The update will be executed in two parts, with the first one featuring all six code changes with a tentative date in October while the second one will feature Ethereum Improvement Proposals (EIPs) — sometime in the first quarter next year — that require further testing from core developers.
The accepted EIPs are:
- EIP-152: Add Blake2 compression function F precompile
- EIP-1108: Reduce alt_bn128 precompile gas costs
- EIP-1344: Add ChainID opcode
- EIP-1884: Repricing for trie-size-dependent opcodes
- EIP-2028: Calldata gas cost reduction
- EIP-2200: Rebalance net-metered SSTORE gas cost with consideration of SLOAD gas cost change
However, Rust developer at Parity Technologies, Wei Tang is concerned about on of EIPs, EIP-1884.
“Ethereum shouldn’t be of exception if it wants to have a bright future.”
This EIP proposes repricing certain opcodes in order to obtain a “good balance between gas expenditure and resource consumption.” It basically proposes to raise the gas cost for opcodes that are more resource-intensive than they were previously.

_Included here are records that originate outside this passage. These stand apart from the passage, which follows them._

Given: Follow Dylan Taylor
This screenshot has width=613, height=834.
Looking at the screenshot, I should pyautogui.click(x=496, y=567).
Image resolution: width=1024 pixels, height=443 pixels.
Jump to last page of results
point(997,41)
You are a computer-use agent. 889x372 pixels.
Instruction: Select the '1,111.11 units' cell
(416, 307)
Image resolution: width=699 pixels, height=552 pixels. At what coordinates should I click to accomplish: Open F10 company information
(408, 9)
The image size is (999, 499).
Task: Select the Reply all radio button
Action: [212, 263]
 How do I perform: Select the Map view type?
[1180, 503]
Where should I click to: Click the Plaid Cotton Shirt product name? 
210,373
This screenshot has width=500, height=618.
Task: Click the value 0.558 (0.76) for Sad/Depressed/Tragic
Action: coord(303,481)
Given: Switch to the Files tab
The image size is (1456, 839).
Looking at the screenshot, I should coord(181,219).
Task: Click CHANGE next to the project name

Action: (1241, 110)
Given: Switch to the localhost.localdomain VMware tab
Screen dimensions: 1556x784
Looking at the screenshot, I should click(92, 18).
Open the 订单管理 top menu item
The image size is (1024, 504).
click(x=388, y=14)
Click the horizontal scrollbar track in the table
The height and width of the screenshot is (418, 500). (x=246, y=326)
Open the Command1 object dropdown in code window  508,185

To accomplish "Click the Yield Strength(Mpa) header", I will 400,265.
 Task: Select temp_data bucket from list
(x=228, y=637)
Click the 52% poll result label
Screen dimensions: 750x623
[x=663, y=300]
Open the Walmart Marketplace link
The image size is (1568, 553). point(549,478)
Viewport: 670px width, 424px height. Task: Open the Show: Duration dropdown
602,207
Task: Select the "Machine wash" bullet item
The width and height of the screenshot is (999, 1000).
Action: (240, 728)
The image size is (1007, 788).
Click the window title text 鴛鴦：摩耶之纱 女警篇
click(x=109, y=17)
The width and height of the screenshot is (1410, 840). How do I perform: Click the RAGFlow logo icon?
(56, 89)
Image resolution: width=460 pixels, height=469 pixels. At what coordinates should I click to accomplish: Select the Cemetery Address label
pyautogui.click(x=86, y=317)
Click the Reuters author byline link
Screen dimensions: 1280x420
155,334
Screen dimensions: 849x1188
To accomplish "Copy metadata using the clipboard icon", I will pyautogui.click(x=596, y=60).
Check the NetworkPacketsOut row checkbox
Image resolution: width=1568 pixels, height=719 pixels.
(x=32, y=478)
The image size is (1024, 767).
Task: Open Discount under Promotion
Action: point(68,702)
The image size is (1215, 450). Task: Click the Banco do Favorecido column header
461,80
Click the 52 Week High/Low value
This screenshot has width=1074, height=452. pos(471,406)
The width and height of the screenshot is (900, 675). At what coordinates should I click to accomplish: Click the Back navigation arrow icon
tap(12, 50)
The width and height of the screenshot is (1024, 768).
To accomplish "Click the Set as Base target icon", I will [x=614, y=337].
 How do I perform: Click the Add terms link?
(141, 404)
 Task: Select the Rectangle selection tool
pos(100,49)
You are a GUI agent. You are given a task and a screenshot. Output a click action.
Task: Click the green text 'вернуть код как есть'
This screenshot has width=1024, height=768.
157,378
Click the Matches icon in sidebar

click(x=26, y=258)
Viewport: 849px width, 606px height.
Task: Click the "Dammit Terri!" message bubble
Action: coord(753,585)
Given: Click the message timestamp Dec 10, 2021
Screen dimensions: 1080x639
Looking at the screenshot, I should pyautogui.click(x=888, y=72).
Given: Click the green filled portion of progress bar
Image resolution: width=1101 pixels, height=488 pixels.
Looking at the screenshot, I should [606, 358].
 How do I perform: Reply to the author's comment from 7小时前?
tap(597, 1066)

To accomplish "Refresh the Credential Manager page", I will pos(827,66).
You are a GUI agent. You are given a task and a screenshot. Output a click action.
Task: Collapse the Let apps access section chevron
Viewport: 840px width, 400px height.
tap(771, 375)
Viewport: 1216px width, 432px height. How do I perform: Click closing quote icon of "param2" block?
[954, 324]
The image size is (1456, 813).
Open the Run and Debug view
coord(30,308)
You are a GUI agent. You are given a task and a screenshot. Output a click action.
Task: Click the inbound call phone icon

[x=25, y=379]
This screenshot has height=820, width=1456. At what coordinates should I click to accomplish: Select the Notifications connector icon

According to Tang, this EIP will break at least a few deployed contracts. That he says may be a “standalone incident” but he is more concerned about the fact that some core developers take it as “acceptable behavior.”
Tang argues that backward compatibility is one of the priorities for making design decisions for projects on which many people depend on.
Giving the example of Windows and Linux and how they gained popularity because of backward compatibility, he says, “Ethereum shouldn’t be of exception if it wants to have a bright future.”
What will break as current blockchain migrates to Eth 2.0?
Ethereum co-founder Vitalik Buterin is in favor of this EIP, although he wishes repricing were higher but says Tang’s concern “is still an important other side of the debate to highlight.”
Istanbul’s first part will be the fifth hard fork to be executed on Ethereum blockchain that is expected to help it secure against replay attacks and boost chain interoperability with zcash, a privacy coin.
As for what will break under the currently deployed contract when the existing blockchain is migrated to Eth 2.0, Buterin shares a few factors to be affected.
Testnet activation of the first part of Istanbul will be the last set before mainnet activation, which all ethereum core developers are looking forward to as it will ensure that “everything’s working correctly.”